Other than the scores, however, the Rudolph-Christian Ponder connection was lackluster – Rudolph's yards per target fell to a paltry 5.3. And while Rudolph was targeted a healthy 93 times, he caught fewer than 57 percent of the passes that came his way, accounting for only 493 yards, 25th among tight ends.
Rudolph had a decent rookie season as he saw his role in the offense grow in the second half. The 6-6, 260-pound tight end caught all three of his touchdowns in the final six games, showing improved chemistry with Christian Ponder. While Rudolph only had 39 targets, he showed enough receiving skills to have a much larger role this season with Visanthe Schianco gone via free agency. Unfortunately, the Vikings signed John Carlson to replace him. Carlson, though, is coming off a season-long shoulder injury, and the Vikings run a lot of two tight-end sets anyway. Look for Rudolph to win the starting job and be the bigger factor in the Vikings’ passing game.

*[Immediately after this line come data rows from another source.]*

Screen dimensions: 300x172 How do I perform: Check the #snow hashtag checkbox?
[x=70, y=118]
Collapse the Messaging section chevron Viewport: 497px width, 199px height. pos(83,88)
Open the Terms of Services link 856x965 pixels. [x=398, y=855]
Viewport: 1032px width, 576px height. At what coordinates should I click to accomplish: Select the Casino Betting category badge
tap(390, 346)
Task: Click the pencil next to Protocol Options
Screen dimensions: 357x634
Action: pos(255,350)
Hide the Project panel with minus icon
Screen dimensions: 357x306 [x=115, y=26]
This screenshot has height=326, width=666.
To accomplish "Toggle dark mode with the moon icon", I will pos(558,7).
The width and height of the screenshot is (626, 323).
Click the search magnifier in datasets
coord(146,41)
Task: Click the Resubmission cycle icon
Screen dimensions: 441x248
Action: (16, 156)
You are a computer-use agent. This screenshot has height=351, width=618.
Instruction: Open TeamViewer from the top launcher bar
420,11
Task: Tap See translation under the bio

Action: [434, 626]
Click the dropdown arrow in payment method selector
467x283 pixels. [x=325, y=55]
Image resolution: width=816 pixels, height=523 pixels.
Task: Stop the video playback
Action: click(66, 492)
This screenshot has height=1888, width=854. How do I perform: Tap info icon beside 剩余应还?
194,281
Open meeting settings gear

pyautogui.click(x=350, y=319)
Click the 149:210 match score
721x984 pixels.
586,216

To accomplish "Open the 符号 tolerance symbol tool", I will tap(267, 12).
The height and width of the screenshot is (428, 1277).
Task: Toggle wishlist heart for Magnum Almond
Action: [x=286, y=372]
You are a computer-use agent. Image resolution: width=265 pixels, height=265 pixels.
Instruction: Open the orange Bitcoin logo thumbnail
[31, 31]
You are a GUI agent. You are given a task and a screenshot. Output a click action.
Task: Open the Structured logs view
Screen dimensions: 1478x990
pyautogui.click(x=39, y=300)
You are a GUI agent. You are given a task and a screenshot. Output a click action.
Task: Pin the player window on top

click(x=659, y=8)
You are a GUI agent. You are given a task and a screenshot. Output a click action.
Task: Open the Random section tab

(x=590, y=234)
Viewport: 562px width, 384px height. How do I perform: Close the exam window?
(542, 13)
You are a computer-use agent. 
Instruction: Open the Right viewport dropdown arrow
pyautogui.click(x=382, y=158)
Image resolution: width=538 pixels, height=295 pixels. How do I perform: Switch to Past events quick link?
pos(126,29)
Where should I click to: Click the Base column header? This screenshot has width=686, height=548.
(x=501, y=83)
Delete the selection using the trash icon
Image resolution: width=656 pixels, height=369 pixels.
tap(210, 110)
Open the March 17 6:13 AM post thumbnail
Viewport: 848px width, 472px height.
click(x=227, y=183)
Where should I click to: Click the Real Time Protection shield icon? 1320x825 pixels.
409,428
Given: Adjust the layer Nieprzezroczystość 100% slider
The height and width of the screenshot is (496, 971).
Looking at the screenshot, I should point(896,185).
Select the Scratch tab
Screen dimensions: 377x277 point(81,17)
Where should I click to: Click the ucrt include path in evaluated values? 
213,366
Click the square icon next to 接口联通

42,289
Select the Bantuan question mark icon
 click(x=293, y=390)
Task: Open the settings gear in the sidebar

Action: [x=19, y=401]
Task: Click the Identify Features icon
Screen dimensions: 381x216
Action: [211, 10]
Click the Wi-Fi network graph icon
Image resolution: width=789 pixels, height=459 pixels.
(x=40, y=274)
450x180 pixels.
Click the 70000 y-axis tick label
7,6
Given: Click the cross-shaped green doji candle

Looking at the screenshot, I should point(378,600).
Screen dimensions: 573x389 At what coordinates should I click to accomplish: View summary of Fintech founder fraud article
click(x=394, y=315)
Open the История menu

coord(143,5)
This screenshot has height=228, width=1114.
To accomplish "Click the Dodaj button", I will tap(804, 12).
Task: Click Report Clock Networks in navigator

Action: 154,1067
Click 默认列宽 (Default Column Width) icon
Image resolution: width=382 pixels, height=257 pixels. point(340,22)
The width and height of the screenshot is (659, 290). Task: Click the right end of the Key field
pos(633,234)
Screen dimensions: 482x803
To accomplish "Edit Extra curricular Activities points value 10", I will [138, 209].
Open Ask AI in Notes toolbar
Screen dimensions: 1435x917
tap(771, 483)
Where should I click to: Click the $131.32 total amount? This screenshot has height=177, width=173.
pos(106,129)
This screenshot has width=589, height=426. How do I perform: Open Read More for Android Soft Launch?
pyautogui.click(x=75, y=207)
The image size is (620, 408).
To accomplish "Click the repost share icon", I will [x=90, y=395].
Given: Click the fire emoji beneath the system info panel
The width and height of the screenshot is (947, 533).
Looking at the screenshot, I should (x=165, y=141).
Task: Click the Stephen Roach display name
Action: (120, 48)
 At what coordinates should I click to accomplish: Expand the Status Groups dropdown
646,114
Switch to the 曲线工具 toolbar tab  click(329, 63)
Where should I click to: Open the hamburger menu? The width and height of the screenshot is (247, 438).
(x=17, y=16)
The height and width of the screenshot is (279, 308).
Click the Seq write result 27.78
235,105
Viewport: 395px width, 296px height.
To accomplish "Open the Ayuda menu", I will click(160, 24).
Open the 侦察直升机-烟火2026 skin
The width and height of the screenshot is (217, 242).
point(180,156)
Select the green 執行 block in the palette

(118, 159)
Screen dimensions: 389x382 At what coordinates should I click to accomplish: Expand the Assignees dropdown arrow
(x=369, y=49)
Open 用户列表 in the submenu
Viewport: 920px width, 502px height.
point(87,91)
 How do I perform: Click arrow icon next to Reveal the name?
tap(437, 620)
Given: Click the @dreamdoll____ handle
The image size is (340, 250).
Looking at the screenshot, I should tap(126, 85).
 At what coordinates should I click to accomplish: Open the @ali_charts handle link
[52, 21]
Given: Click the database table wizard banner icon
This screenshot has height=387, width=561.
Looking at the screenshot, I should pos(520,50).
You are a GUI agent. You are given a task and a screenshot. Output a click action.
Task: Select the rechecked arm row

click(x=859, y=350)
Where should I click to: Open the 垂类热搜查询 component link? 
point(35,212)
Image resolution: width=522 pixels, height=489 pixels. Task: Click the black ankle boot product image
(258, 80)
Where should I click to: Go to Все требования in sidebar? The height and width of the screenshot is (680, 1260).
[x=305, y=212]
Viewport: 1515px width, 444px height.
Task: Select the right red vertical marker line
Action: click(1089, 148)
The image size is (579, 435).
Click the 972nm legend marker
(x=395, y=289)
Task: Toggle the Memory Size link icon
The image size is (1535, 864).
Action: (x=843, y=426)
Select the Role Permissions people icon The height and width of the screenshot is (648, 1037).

Rudolph was the first tight end drafted in 2011, but he begins the season as the second tight end on the depth chart with the opportunity to learn the nuances of the game from veteran Visanthe Shiancoe. Big and physical at 6-6, 260, the Notre Dame standout still needs to improve his blocking skills, which might be his weakest attribute. He has good speed for his size and will continue to develop strength as a 21-year-old. Coaches have raved about his “coachability” and with his physical tools, Rudolph has the most long-term upside of any rookie tight end. A hamstring injury that had nagged him during the early part of the Notre Dame season shut him down completely for the last six games, but isn't expected to be a problem when training camp starts.